Texto do exercício:
Vista panorâmica de Ouro Preto, fim do Caminho dos Diamantes. © Edson Duarte

3ª Etapa

Primeiro dia
(14 de maio)

Chegamos às 4 h 20 min debaixo de garoa em Bom Jesus do Amparo, onde terminamos o pedal da última etapa, para reiniciar o pedal sem deixar de percorrer nenhum metro da Estrada Real.

Inicialmente, percorremos cerca de 12 km em asfalto – há pequenos trechos da Estrada Real que já estão asfaltados – e depois de algumas horas chegamos em Cocais, a primeira de muitas cidades pelo caminho.

O grupo, com eventuais ausências e entradas de novos integrantes, não foi sempre o mesmo, mas manteve sempre o mínimo de oito pessoas. Participaram da viagem: Adriano Márcio, Alessandro Telésforo, Daniela Moura, Gladyston Chieirici, Kesllie Esteves, Leonardo Franciel, Nayara Costa, Rayanne Teles, Ricardo Nascimento, Rodolfo Correa, Valdinei Bruzinga e eu (Edson Duarte). © Edson Duarte

Entre Cocais e Barão de Cocais, havia uma serra a ser transposta, com elevação longa e contínua de 9 km e ascendência de 460 m, o que exigiu muito esforço e desgaste de todos nós. Depois de Barão de Cocais, seguimos em direção à bela cidade de Santa Bárbara.

Ao entrar na cidade, o Valdinei encontrou com um velho conhecido dele que todos chamam de “poeta”, o que realmente ele é. Ele nos convidou a entrar em sua residência para degustarmos vinhos de jabuticaba, feitos por ele mesmo. Ele aproveitou e recitou uma bela poesia para as meninas do grupo.

Dados:
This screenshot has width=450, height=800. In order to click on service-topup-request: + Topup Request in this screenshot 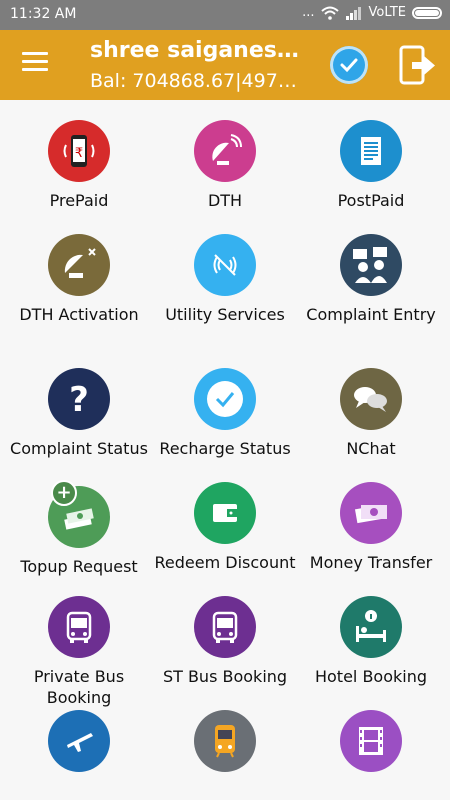, I will do `click(79, 528)`.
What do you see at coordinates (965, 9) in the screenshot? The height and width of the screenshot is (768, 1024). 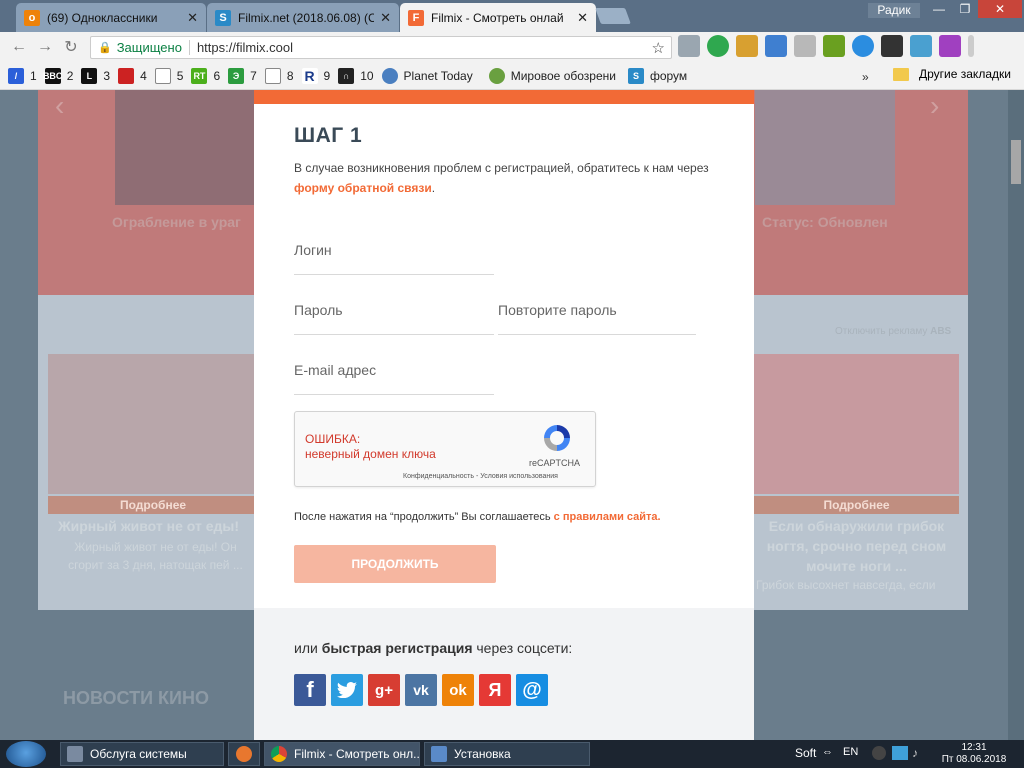 I see `restore-icon: ❐` at bounding box center [965, 9].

Tarefas:
a) Responda, com base no relato sobre o pedal na Estrada Real:
(i) A que horas o grupo chegou a Bom Jesus do Amparo?
(ii) Qual era a ascendência da serra entre Cocais e Barão de Cocais?
(iii) O que o “poeta” ofereceu ao grupo para degustar?
b) Continue o relato sobre o pedal na Estrada Real a partir da última frase apresentada.
As linhas não têm relação com o texto do exercício.

Respostas por item:
a)
(i) Às 4 h 20 min.
(ii) 460 m.
(iii) Vinhos de jabuticaba feitos por ele mesmo.

b)
Santa Bárbara guarda ainda uma grande quantidade de bem cuidadas construções barrocas, com duas belas igrejas coloniais em sua praça principal, sendo a maior a igreja matriz, e a menor de Nossa Senhora dos Negros (Nossa Senhora da Conceição), dedicada aos escravos, que não podiam frequentar a igreja dos brancos.

Após a refeição, partimos em direção à também cidade histórica de Catas Altas, local em que havíamos alugado uma casa para nosso pernoite, pois os hotéis e pousadas estavam todos cheios, devido a festa anual do vinho. Aproveitando a estrutura da casa, o Valdinei providenciou um bom churrasco e cerveja, que todos aproveitaram bem e aprovaram com louvor. Catas Altas pertenceu ao ciclo do ouro e está no sopé da famosa Serra do Caraça.

© Edson Duarte

No trajeto entre Barão de Cocais e Catas Altas, passamos por um “bicame” desativado há muitos anos, todo feito em pedras lascadas da região, utilizando técnica de construção por sistema de encaixe das pedras, sem a utilização de argamassa inexistente na época da construção de 1789. Passamos também por dentro de algumas matas que ainda conservam milhares de árvores, arbustos e folhagens, resquícios do que ainda resta da “Mata Atlântica”. Nesse dia com nebulosidade total, pedalamos 83 km com altimetria acumulada de 1.785 m.

Segundo dia
(15 de maio)

Com o destino de chegar à magnífica e bela cidade de Ouro Preto, passando pela não menos bela cidade de Mariana, partimos para o pedal, mas antes demos uma passada rápida pela centenária igreja matriz das Catas Altas.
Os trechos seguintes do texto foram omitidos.